◆ **TASK DETAILS**
Rewrite the stretch from the start of the material through the line containing "coord(230,25)", changing "Properties" to "Settings" and keeping everything else the same. Leave the pictures out.

◆ **MATERIAL SUPPLIED**
###
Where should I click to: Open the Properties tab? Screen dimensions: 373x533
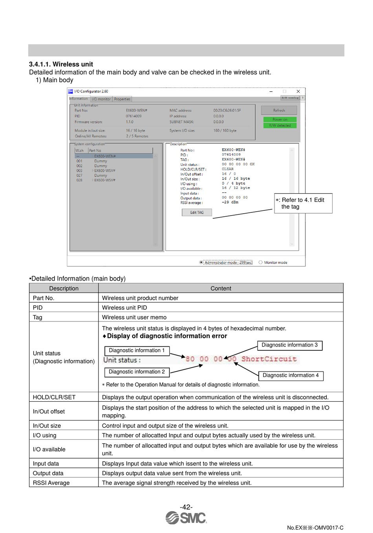(x=122, y=99)
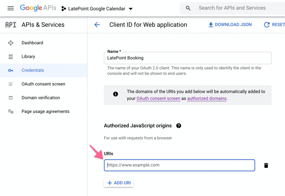Click the DOWNLOAD JSON button
Image resolution: width=285 pixels, height=196 pixels.
coord(230,25)
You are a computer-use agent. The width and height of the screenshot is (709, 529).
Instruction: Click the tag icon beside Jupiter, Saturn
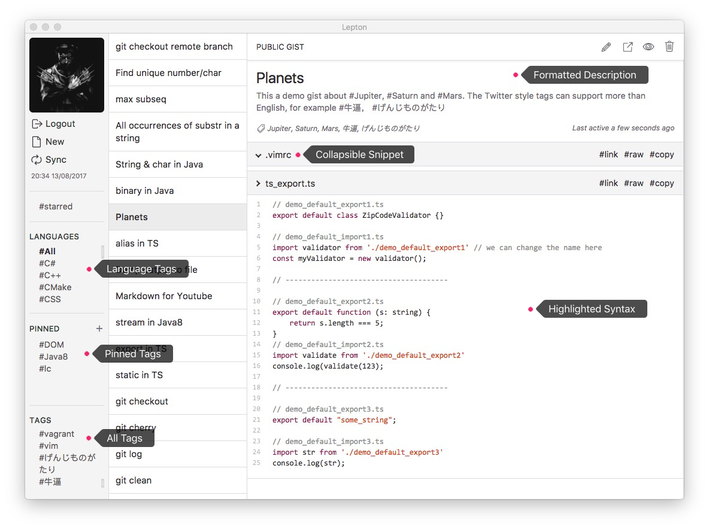261,129
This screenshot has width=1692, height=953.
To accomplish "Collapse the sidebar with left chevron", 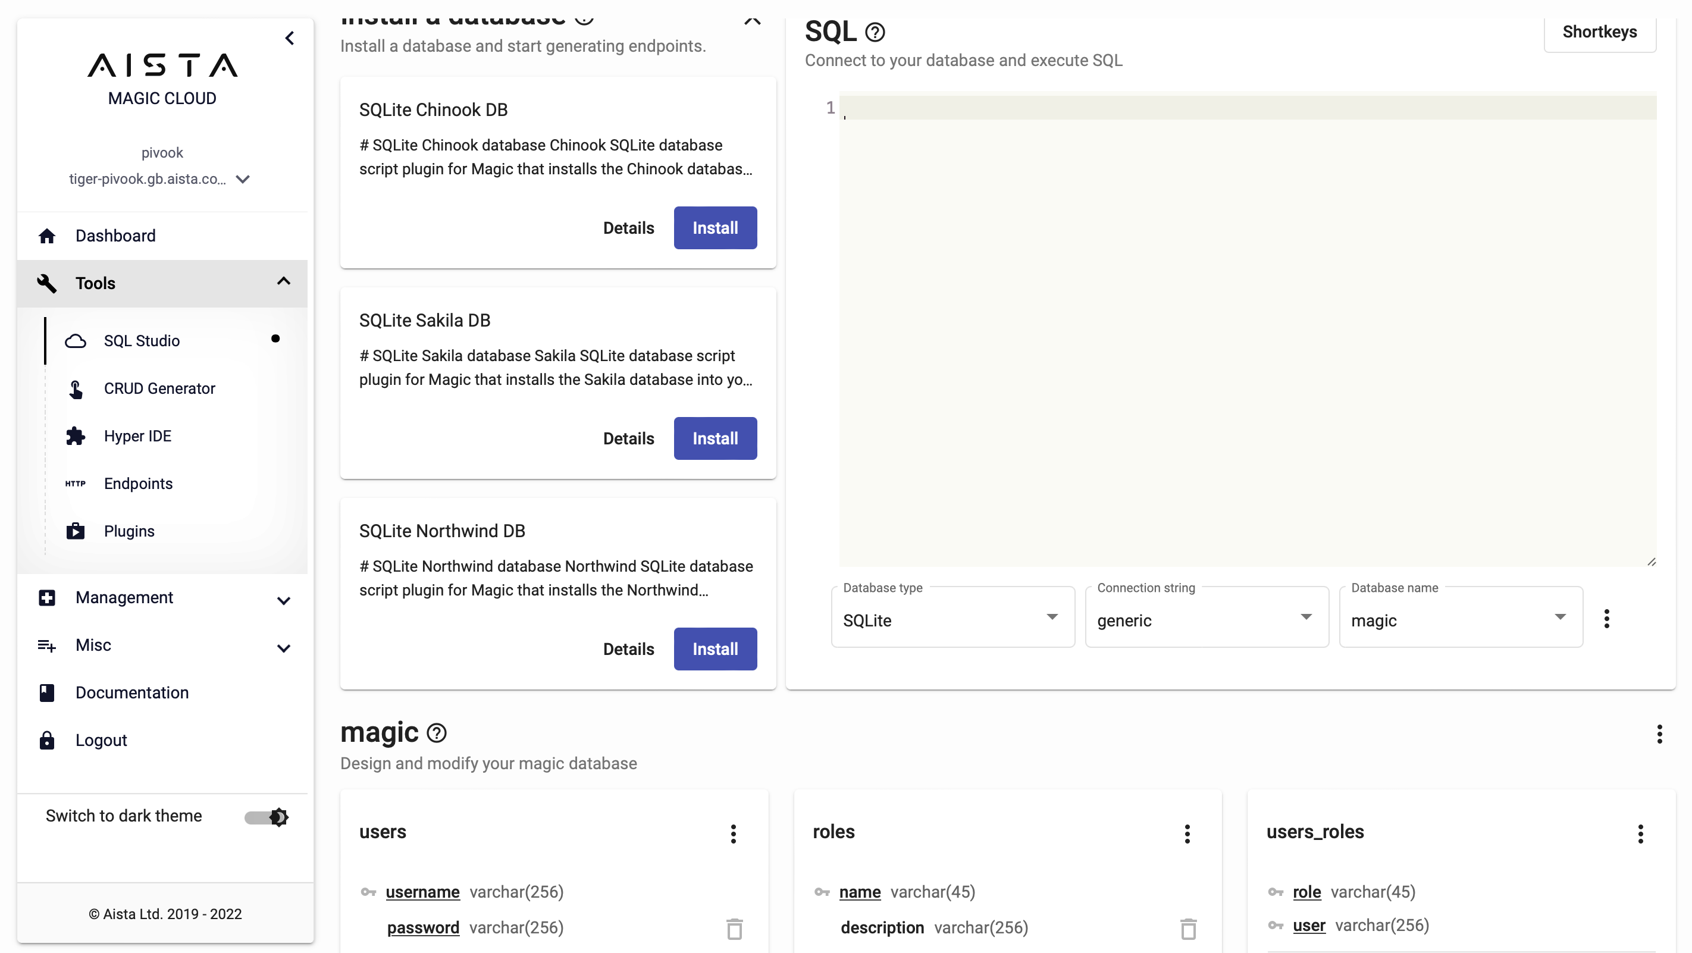I will pyautogui.click(x=290, y=38).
###
◆ **THE OUTPUT**
Where should I click to: Open the Settings tab? Screen dimensions: 373x533
(x=122, y=99)
Click the DOWNLOAD JSON button
Image resolution: width=285 pixels, height=196 pixels.
coord(230,25)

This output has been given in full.